How does Celluloid differ from other concurrency libraries?

Unlike other concurrency libraries, Celluloid provides a unique actor-based model for managing concurrency. This model allows objects (actors) to run concurrently in their own threads, and communicate with each other through asynchronous messages. This approach simplifies the process of writing concurrent code, as it abstracts away many of the complexities associated with threads and locks. Furthermore, Celluloid also provides features for fault-tolerance, such as supervision trees and linking, which are not commonly found in other concurrency libraries.

How do I install Celluloid?

To install Celluloid, you need to have Ruby installed on your system. Once you have Ruby, you can install Celluloid by running the following command in your terminal: gem install celluloid. This will download and install the latest version of Celluloid from RubyGems, the Ruby community’s gem hosting service.

How do I create an actor in Celluloid?

In Celluloid, you create an actor by defining a class that includes the Celluloid module. Here’s a simple example:

class MyActor
include Celluloid

def perform_task
# Task implementation goes here
end
end

You can then create an instance of this class, which will automatically be an actor running in its own thread.

How do actors communicate in Celluloid?

Actors in Celluloid communicate with each other through asynchronous messages. When an actor wants to send a message to another actor, it uses the async method, followed by the method name and any arguments. For example, actor.async.perform_task. The message will be added to the recipient actor’s mailbox and processed in the order it was received.

What is a supervision tree in Celluloid?

A supervision tree is a mechanism in Celluloid for managing the lifecycle of actors and handling failures. It is a hierarchical structure where each node is an actor, and the parent node is responsible for starting, monitoring, and restarting its child nodes in case of failures. This provides a robust way to build fault-tolerant systems.

How do I handle exceptions in Celluloid?

In Celluloid, exceptions are handled in a unique way. When an exception occurs in an actor, it doesn’t crash the actor immediately. Instead, the actor goes into a “crashed” state, and the exception is stored. The next time any method is called on the actor, the stored exception is re-raised. This allows the system to handle failures in a controlled manner.

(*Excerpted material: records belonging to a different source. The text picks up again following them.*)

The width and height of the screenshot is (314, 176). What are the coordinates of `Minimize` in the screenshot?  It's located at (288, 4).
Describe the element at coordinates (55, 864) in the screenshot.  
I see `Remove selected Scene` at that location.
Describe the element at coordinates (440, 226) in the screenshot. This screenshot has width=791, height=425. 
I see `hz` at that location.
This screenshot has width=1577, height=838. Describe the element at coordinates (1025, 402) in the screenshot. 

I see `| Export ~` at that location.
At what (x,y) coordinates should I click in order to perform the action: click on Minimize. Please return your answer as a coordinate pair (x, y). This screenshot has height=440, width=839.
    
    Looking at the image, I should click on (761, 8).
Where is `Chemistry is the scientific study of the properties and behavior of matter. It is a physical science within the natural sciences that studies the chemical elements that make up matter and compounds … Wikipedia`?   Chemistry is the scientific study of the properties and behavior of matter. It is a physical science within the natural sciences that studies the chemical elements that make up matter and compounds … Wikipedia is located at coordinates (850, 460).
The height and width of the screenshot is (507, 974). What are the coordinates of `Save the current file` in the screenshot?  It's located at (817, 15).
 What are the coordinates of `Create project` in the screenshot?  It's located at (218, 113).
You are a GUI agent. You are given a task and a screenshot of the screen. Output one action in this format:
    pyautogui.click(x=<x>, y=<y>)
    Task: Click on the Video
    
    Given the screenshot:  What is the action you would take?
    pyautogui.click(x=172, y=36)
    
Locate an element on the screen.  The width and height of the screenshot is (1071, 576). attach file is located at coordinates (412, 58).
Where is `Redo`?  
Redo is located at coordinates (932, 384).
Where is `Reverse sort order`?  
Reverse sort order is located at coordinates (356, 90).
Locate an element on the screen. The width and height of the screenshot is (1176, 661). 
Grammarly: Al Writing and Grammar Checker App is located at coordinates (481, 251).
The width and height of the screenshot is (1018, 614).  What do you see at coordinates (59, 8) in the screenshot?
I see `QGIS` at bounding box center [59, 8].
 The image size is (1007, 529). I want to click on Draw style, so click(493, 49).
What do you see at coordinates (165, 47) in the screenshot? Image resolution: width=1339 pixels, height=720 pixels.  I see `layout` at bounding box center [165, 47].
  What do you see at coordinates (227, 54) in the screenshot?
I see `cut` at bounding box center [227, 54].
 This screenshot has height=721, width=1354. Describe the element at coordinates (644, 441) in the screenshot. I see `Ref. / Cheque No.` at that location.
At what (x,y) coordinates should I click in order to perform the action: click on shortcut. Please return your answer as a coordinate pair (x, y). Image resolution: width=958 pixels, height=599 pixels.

Can I use Celluloid with Rails?

Yes, you can use Celluloid with Rails. However, it’s important to note that Rails is not thread-safe by default, so you need to ensure that your Rails application is configured correctly to handle concurrency. You can do this by enabling thread-safe mode in your Rails configuration.

What are futures in Celluloid?

Futures are a feature in Celluloid that allows you to perform computations in the background and retrieve the result later. When you call a method on an actor with the future method, it returns a Future object immediately, and the method is executed in the background. You can then call value on the Future object to retrieve the result when it’s ready.

Is Celluloid still maintained?

As of now, the Celluloid project is not actively maintained. The last release was in 2016. However, the library is still widely used and the community continues to provide support for it. If you’re starting a new project, you might want to consider other options for concurrency in Ruby, such as concurrent-ruby or async.